Monday, 19 December 2011

Tales of two fishermen



A man was sitting on the bank of a stream, all alone, fishing. It was getting late and still he had caught no fish. After a while the float on his line began to move. Now and then its tip touched the water. The fisherman was holding the line tight in his hands, ready to pull it up, when somebody came walking by, on the road above the banks of the stream. "Sir," the traveller said to the fisherman, "can you tell me where the Lettermans live? It's somewhere around here..."

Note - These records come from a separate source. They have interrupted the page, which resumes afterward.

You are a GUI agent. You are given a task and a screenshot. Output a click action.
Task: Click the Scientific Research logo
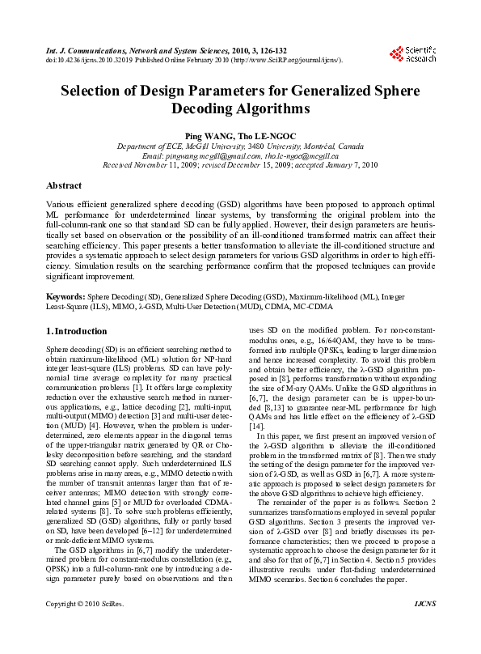point(412,53)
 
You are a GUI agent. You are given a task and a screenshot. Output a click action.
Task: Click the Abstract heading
point(64,185)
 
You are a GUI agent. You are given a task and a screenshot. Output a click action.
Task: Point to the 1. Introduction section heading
point(77,331)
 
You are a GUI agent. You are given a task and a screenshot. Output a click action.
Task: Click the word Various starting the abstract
point(61,206)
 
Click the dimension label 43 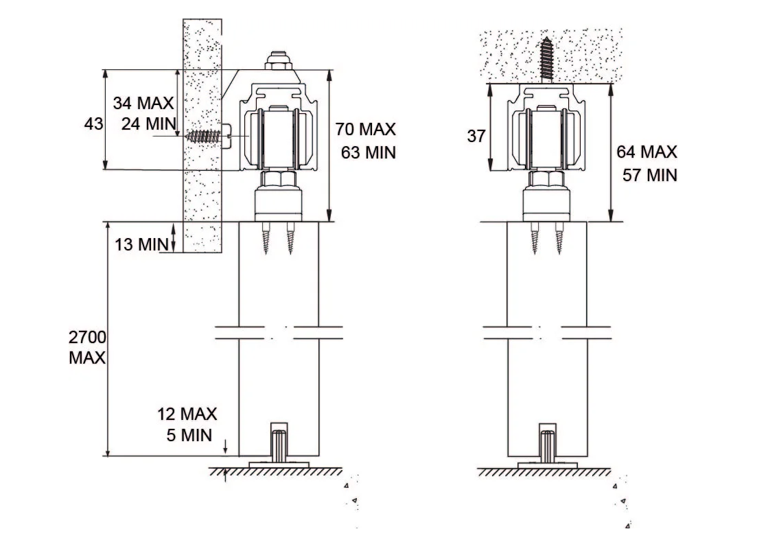click(95, 124)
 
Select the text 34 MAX click(143, 104)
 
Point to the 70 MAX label click(366, 130)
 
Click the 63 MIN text click(368, 152)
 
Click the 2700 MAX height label click(87, 348)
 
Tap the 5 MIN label click(189, 434)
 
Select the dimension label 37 click(476, 136)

There was no reply from the fisherman, because he was just on the verge of pulling up his rod.
There seemed to be business at the end of the line. Again and again the traveller said, in a louder voice, "Sir, can you tell me where the Lettermans live?" But the man fishing in the stream was unconscious of everything around him. His hands were trembling, his eyes fixed on the float, the picture of a fine fish about to come up, vivid in his mind. "This man must be stone deaf," said the traveller to himself, very much annoyed, and so he started walking on the road again.

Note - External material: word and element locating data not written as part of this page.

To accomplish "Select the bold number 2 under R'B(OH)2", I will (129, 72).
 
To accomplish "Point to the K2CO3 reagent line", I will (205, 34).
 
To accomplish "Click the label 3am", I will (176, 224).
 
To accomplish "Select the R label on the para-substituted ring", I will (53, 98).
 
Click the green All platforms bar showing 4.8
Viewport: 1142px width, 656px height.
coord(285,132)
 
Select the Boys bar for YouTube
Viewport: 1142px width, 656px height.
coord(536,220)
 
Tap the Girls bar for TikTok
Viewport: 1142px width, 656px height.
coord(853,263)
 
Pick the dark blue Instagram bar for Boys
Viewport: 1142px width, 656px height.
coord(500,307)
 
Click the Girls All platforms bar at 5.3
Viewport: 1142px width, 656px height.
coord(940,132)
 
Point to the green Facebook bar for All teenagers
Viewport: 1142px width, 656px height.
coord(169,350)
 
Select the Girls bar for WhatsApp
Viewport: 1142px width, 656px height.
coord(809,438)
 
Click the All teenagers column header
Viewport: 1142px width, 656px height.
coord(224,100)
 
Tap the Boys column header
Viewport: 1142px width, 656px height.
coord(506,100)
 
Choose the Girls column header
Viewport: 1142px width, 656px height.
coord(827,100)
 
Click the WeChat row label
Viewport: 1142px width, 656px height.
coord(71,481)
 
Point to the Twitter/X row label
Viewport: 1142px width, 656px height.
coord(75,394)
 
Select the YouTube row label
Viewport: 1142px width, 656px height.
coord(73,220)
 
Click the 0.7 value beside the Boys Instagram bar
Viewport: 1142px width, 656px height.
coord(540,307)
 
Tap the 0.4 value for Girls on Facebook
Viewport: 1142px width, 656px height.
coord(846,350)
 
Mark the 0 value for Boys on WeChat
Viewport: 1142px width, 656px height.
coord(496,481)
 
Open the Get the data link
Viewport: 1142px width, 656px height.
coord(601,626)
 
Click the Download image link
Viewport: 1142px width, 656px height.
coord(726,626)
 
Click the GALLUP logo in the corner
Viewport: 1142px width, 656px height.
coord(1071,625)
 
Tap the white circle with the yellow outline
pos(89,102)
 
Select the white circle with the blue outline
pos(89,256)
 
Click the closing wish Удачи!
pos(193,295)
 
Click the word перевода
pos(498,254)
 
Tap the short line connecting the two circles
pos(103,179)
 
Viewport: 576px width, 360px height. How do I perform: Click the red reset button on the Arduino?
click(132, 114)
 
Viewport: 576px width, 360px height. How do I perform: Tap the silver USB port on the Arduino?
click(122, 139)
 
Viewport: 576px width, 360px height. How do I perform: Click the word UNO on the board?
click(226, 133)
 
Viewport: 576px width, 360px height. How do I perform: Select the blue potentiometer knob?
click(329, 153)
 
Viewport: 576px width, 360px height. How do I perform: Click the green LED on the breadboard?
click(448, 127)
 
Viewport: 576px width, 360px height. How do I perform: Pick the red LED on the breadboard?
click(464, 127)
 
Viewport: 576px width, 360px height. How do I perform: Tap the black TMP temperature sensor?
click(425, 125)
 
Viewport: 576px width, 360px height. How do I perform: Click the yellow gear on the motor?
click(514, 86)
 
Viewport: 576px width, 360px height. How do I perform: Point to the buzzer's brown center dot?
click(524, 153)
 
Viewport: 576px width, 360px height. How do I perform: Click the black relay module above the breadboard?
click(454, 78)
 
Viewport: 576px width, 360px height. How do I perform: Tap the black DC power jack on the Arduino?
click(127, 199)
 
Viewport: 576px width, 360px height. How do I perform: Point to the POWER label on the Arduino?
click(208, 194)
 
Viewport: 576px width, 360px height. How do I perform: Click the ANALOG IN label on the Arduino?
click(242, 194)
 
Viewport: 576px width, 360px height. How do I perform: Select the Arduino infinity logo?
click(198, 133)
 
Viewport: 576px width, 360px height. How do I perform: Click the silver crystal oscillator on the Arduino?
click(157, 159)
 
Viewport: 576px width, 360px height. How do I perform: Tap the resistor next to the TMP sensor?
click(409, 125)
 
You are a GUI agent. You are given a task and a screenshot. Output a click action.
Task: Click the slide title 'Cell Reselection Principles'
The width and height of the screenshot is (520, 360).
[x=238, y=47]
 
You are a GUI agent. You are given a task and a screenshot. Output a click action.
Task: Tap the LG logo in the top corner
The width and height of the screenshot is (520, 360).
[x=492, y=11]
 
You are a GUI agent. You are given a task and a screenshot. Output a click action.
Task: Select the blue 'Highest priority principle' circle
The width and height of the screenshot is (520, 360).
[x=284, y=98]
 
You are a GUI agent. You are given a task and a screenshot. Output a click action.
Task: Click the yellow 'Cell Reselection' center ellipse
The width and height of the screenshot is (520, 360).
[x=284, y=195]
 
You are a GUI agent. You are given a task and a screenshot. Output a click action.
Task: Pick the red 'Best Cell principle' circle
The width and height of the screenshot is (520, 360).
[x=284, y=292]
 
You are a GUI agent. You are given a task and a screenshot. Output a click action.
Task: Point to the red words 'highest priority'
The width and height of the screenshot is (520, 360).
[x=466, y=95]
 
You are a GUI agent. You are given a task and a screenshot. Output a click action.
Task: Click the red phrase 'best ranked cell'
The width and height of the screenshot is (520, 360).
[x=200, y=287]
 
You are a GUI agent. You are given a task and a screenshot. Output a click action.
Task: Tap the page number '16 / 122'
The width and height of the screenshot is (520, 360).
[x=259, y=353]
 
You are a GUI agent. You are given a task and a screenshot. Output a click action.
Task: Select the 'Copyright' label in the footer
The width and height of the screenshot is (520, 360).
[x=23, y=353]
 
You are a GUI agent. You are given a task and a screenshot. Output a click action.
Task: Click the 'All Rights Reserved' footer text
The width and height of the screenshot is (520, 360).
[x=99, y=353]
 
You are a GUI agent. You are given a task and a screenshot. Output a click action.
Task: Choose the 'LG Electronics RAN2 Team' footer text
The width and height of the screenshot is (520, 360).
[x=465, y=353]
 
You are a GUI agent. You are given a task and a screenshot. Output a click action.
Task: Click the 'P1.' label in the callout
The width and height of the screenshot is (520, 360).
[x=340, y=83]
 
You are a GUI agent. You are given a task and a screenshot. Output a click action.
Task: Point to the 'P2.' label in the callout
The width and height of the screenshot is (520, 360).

After he had gone quite a way, it happened that the fisherman's float sank under the water and with one pull of the rod he landed a good sized fish. Wiping the sweat from, his brow (it was a hot day) he now turned and shouted after the visitor. "Hey!" he said. "Come here! Listen! But the man would not even turn his face. After much shouting, however, he did come back. He said to the fisherman, "Why are you shouting at me?"

"What did you ask me about?" said the fisherman.

"Why, I repeated my question so many times and here you are, asking me to repeat it again!" The fisherman replied: "At that time a fish was after my bait, so I didn't hear a word of what you said."


Sri Ramakrishna tells us that this is the kind of single-mindedness we must have in meditation; we must become completely absorbed.